It is very important that you have the credentials for an administrator account when connecting over RDP otherwise it will NOT work!
The full command I will be using on my Kali machine is as follows:
# xfreerdp /drive:Tools,/root/Tools /v:192.168.149.132 /u:DFIR-Windows /p
A breakdown and explanation of the parameters/options used within this command:
Redirects a local folder to the remote machine, in this case the ‘local folder’ path is /root/Tools and the ‘remote name’ is ‘Tools’. This will display a drive on the target machine called ‘Tools on Kali’ which will contain any files/directories within /root/Tools.
Specifies the IP address/hostname of our target machine.
The name of the user account you are logging in as on the target machine.
Prompts for the password of the user account you specify with the ‘/u:’ flag. It should be noted that you can supply the password within the argument (/p:<password>), but it is not recommended to have the password in plaintext for security reasons.
As shown above, we have a successful RDP connection to our target machine; now we need to be able to run some information-gathering programs. Since we have redirected a local folder from our Kali machine, we can simply add Windows executable programs to said folder, to then be run while connected over RDP. For testing purposes, I have added the EnCase Imager and Process Explorer executables to /root/Tools. These can be accessed on the target machine by navigating to the ‘Tools on Kali’ drive in Windows Explorer and then it is a simple matter of executing them just as you would any Windows program.
The below screenshot shows the ‘Process Explorer’ program being run on the target machine over RDP:
Using the EnCase executable, we can also dump the physical memory of the target machine directly to our redirected drive. To do this, simply open EnCase Imager, click ‘Add Local Device’ and then tick the option ‘Enable Physical Memory’ (You can also select ‘Enable Process Memory’ if you desire). Then tick the box next to ‘RAM’ and click ‘Finish’. Finally, select ‘RAM’ in the tree pane and then ‘Acquire’, you will then be prompted for details as shown in the screenshot below.
In this instance, I had assigned the Windows 10 target machine 2GB of RAM, which only took around 5 minutes to acquire and verify.

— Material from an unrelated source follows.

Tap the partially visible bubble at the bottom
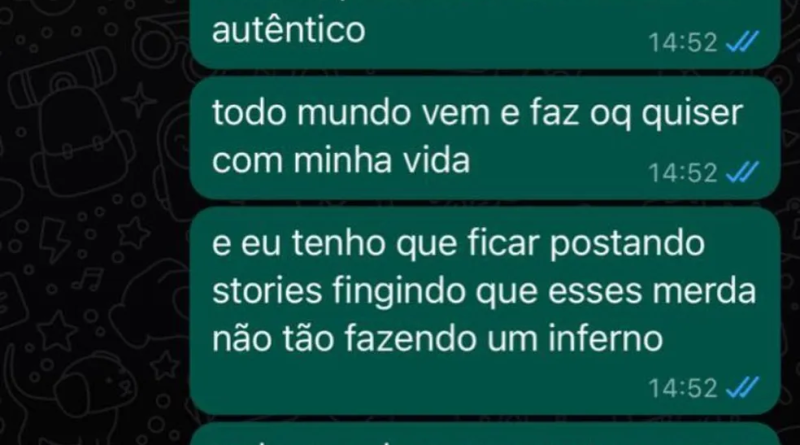Viewport: 800px width, 445px height. pyautogui.click(x=485, y=434)
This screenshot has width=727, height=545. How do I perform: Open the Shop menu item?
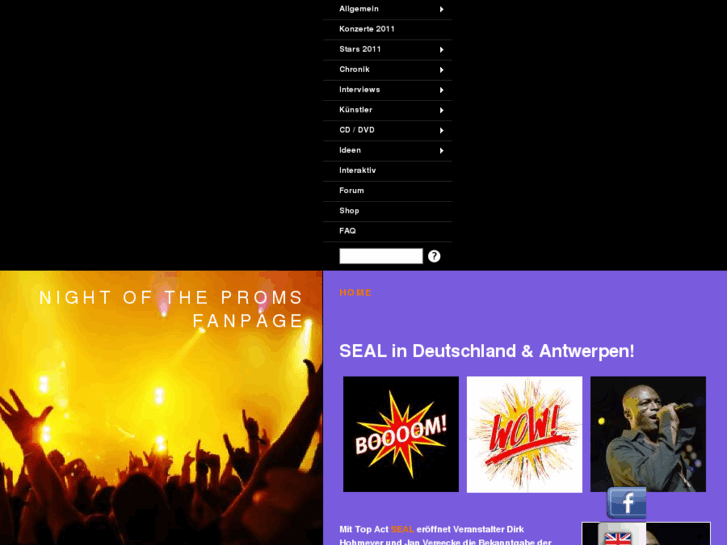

The result was a memory dump file in the compressed Expert Witness format (Ex01) which can then later be analyzed with software of your choice.
I did not have time to test many other tools/methods, but it should be noted that I ran into some difficultly using Windows programs that came with library files. However, programs that are contained within a single Portable Executable (PE) file should work just fine. It is also possible to execute batch scripts that could gather volatile information such as the routing table, cache files, event log files, etc. (complying with RFC 3227) and write them to an output file on the shared drive (which has a pathname of \\tsclient\<name> where the name is the first parameter given in the ‘xfreerdp’ drive option).
Thank you for reading and I hope this information has taught you something new!